How do I make the most of my super in my 30s?

Your 30s is the ideal time to set yourself up for financial security later in life.

After a few years in the workplace, your super should start looking like a sizeable lump and feel like it’s ‘real money’. Retirement may still feel like a long way away, but the earlier you start preparing, the bigger your nest egg will grow.

5 ways to set yourself up for the future

1. Bump up contributions

This is the decade when you might be buying your first home, getting married and having kids.

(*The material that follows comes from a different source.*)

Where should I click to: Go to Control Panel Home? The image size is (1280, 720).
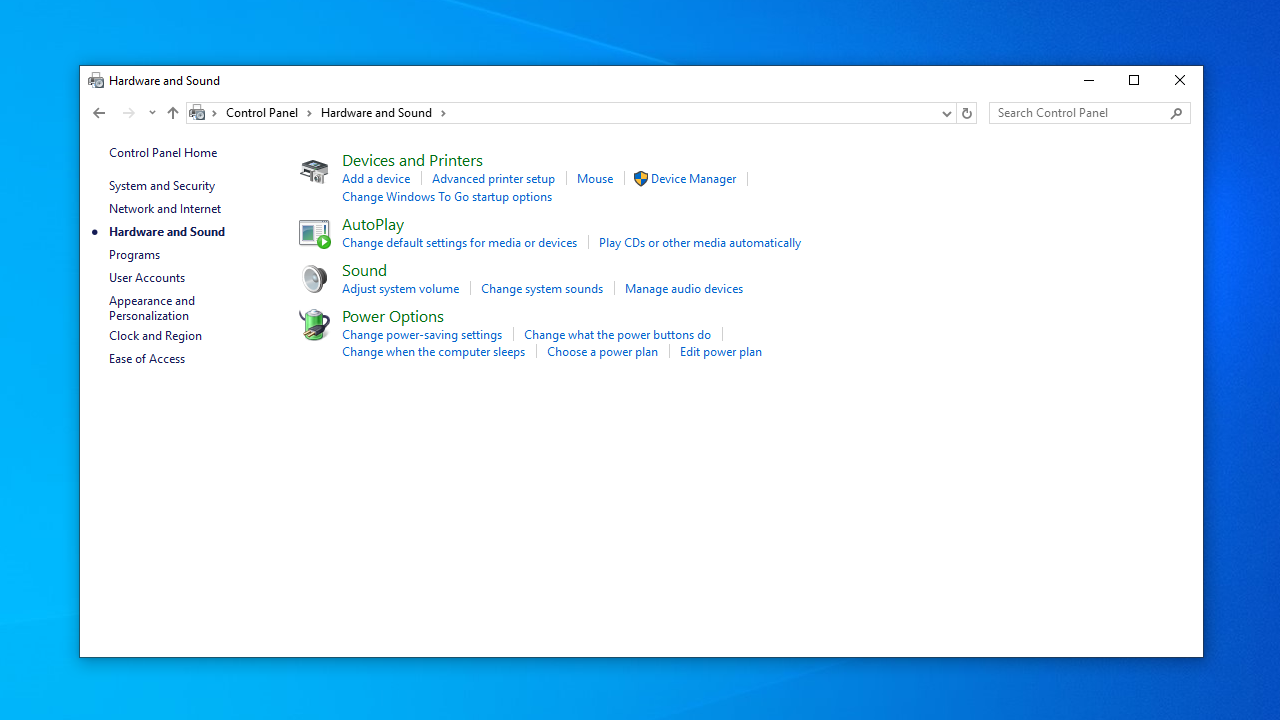[x=163, y=153]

Even though sneaking an extra $20 a week into your super might seem difficult it can really be worth the effort. It can make a big difference in the long term.  It may also provide tax benefits through salary sacrifice.

2. Cover the basics

Now’s a fantastic time to get your super organised. This could mean consolidating your accounts and making sure you’ve picked a super fund that works for you.

3. Go for growth

This is the time you could consider whether a more aggressive investment option is right for you. An investment option that offers a portion in growth assets – such as shares – is a higher-risk investment option but has the potential to offer higher returns than conservative investment options, if it is invested in over the long term. 

4. Protect yourself

Stepping free of the invincibility of your 20s, you may now have debts, such as a mortgage, and a lifestyle that depends on a stable income. It’s worthwhile considering ways to protect your income and your lifestyle through your super fund.

5. Cover the baby gap

If you’re taking time out of the workforce to start a family it’s worth keeping your super in mind. Ways to do this could include spouse contributions while on maternity leave, or bumping-up personal contributions.